++++ Listed records

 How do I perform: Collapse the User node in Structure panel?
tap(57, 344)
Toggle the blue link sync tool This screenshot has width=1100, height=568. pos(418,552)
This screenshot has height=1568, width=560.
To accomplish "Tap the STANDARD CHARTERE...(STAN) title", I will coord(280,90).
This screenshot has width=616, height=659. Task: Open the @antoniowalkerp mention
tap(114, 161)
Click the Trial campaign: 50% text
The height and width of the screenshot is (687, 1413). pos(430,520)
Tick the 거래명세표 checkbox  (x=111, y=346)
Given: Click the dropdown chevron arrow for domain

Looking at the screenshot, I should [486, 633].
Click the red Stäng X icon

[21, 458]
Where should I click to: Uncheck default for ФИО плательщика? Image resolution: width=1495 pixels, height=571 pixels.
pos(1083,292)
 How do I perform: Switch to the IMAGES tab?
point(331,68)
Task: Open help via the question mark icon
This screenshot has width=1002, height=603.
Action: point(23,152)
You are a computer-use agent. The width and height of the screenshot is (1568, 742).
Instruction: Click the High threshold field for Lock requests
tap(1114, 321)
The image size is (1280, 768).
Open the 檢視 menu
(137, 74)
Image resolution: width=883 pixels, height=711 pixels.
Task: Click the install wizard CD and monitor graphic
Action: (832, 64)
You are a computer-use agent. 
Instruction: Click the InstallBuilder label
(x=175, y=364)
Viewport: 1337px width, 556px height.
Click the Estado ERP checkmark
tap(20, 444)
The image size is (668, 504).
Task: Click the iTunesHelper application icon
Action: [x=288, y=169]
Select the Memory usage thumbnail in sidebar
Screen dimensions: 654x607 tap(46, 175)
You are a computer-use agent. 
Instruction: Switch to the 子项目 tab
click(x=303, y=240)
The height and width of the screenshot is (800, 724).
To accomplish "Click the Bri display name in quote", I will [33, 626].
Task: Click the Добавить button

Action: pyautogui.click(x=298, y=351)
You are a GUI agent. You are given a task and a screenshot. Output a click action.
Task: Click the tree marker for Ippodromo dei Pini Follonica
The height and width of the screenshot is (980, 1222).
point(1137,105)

++++++++

*Problem details*
Select all lines in the listing that include the word "agent".

*Your response*
You are a computer-use agent. The width and height of the screenshot is (1568, 742).
You are a computer-use agent. 
You are a computer-use agent. 
You are a GUI agent. You are given a task and a screenshot. Output a click action.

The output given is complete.